On Wednesday the Russian defense ministry released video showing a trainload of armored vehicles moving across a bridge away from Crimea, the Ukrainian peninsula that Moscow annexed in 2014. It followed a similar announcement a day earlier, while Russian President Vladimir Putin also talked up the possibility of a diplomatic resolution to the crisis.
But leaders in Washington and Europe have urged caution, with Moscow’s intentions unclear and little detail given about how many troops were pulling back and where they were headed.
NATO Secretary-General Jens Stoltenberg said Wednesday that in fact Russia had “increased the number of troops — and more troops are on the way.”
He told reporters in Brussels, Belgium: “If they really start to withdraw forces, that’s something we will welcome,” but added that Russia has “always moved forces back and forth” so a “movement of forces, of battle tanks, doesn’ t confirm a real withdrawal.”
President Joe Biden said Tuesday it was still “very much a possibility” that Russia could invade Ukraine, warning it could also lead to a spike in American energy prices.

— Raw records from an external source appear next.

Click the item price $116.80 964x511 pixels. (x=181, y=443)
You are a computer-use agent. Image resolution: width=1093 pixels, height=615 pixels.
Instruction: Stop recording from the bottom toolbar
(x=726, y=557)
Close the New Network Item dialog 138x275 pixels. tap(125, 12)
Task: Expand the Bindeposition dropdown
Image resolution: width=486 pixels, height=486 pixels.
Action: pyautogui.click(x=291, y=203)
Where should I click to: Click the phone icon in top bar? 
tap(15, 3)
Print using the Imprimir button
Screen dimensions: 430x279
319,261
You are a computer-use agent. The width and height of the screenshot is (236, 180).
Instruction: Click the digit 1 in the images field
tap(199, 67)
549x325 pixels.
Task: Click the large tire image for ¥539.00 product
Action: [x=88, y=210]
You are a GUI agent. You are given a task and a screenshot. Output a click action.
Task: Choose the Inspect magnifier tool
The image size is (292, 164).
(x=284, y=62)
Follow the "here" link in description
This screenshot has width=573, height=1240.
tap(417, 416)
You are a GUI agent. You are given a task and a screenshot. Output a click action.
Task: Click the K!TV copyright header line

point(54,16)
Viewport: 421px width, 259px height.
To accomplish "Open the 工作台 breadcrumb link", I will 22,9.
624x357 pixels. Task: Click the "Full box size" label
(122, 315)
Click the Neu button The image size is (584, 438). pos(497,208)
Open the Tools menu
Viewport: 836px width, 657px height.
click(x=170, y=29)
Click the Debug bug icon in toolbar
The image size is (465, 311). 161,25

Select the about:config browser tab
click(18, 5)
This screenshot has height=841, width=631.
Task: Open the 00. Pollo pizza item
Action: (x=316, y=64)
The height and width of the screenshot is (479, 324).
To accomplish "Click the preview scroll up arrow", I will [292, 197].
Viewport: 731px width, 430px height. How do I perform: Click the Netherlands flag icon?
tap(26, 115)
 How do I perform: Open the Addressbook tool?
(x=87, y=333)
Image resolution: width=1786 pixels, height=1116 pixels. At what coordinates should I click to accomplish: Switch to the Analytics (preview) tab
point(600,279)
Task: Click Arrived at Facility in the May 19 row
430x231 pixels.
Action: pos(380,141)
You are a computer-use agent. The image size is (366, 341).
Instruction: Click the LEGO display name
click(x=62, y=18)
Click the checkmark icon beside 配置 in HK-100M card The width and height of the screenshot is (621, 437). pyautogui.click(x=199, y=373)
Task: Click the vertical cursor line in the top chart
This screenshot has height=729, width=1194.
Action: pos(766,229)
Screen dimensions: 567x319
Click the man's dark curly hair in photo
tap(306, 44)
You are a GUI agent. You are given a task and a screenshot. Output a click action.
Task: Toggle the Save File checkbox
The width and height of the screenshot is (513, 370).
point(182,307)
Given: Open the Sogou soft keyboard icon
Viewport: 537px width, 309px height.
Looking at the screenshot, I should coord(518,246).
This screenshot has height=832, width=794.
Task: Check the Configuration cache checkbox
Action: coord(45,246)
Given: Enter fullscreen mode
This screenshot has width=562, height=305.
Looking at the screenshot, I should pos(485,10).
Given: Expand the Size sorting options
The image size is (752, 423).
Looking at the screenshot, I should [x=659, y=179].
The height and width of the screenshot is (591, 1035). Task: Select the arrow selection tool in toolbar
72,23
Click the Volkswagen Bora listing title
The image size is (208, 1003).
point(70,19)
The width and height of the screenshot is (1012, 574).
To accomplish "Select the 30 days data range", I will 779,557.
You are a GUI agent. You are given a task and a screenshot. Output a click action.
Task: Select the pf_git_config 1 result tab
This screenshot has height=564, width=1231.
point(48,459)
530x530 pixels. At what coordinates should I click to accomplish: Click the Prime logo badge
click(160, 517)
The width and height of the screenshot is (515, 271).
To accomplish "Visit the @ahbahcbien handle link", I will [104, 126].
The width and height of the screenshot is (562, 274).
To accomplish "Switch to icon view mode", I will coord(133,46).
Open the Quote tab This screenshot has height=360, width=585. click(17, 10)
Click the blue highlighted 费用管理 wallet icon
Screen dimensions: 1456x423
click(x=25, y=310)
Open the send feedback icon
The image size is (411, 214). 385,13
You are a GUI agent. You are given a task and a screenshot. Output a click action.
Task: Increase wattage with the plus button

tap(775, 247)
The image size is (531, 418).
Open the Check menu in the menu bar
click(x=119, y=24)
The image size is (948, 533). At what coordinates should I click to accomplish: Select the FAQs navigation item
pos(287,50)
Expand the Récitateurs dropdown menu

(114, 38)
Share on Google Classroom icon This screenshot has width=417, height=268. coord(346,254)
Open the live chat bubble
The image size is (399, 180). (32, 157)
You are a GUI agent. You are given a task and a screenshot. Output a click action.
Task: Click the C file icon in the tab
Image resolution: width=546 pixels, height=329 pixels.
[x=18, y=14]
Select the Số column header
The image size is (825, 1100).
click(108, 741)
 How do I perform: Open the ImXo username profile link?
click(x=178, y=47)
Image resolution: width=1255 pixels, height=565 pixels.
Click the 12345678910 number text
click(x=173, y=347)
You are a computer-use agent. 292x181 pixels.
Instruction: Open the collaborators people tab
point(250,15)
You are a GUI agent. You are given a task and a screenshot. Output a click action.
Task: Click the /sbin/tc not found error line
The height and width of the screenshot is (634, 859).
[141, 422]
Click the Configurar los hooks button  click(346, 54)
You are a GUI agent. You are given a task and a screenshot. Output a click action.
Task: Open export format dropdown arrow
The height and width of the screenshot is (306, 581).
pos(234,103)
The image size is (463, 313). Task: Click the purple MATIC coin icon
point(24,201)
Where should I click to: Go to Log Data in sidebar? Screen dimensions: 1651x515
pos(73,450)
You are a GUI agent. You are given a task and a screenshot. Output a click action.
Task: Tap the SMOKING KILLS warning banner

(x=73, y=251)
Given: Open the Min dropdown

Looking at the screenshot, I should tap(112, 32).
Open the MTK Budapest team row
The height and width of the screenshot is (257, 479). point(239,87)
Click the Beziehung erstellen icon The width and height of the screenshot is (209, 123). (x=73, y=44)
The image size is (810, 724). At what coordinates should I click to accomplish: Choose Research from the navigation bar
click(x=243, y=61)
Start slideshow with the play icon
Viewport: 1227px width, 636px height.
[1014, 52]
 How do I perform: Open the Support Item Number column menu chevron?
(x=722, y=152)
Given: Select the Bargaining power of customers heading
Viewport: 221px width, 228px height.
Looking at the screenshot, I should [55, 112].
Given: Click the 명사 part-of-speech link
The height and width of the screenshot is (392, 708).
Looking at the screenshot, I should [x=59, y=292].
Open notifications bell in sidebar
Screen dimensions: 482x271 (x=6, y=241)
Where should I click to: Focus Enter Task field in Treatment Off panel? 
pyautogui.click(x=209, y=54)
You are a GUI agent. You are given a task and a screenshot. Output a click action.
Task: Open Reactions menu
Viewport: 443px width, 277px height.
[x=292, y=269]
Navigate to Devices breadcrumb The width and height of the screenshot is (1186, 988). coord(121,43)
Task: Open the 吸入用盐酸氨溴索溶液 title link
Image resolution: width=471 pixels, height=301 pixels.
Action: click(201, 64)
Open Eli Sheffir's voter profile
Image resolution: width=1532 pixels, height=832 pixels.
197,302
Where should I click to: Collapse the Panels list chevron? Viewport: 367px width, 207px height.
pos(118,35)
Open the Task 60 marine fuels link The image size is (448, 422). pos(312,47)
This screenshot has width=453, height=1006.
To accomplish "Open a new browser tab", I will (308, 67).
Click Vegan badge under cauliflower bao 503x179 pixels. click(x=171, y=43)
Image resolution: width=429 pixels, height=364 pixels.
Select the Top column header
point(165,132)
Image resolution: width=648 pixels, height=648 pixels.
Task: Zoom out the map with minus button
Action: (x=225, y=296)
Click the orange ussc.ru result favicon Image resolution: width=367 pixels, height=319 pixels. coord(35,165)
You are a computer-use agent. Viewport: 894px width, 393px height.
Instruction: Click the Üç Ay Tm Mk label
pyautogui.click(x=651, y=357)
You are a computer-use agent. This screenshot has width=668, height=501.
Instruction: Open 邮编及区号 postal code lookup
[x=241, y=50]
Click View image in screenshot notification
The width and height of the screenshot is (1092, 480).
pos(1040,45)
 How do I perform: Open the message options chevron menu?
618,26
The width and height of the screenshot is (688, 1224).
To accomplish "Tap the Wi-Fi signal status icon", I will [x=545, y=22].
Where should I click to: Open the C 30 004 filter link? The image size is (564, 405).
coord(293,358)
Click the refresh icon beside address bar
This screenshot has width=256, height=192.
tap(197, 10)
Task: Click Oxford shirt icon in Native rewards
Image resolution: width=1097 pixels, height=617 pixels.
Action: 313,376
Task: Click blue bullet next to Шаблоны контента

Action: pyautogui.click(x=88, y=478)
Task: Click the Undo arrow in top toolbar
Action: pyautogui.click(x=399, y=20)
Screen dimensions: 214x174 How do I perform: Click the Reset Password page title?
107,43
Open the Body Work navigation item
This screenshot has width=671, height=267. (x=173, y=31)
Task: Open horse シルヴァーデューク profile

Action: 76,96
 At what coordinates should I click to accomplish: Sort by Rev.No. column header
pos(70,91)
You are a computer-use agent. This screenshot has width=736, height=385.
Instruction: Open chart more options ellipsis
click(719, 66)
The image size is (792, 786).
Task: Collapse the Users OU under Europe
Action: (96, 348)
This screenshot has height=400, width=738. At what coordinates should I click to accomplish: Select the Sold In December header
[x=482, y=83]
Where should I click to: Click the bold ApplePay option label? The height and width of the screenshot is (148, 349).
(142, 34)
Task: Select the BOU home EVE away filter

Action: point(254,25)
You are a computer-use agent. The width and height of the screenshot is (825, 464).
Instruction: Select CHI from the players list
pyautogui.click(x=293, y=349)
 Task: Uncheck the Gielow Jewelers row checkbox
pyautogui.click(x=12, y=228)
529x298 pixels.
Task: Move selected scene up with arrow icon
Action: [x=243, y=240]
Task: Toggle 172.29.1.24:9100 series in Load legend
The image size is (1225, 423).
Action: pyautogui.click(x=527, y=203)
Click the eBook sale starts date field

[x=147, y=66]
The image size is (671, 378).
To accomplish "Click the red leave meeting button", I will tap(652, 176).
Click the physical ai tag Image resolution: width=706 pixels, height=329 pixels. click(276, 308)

While the US is ready to engage in diplomacy, he said, his administration has not verified any partial drawdown of troops.
Mark Galeotti, a senior associate fellow at the Royal United Services Institute, a London think tank, said invasion was not inevitable, and that Putin would likely prefer gaining concessions without force.
But despite Russian claims of a partial withdrawal, “nothing has changed on the ground in any meaningful way,” Galeotti tweeted Wednesday. “Putin could have invaded yesterday, he can still do so tomorrow.”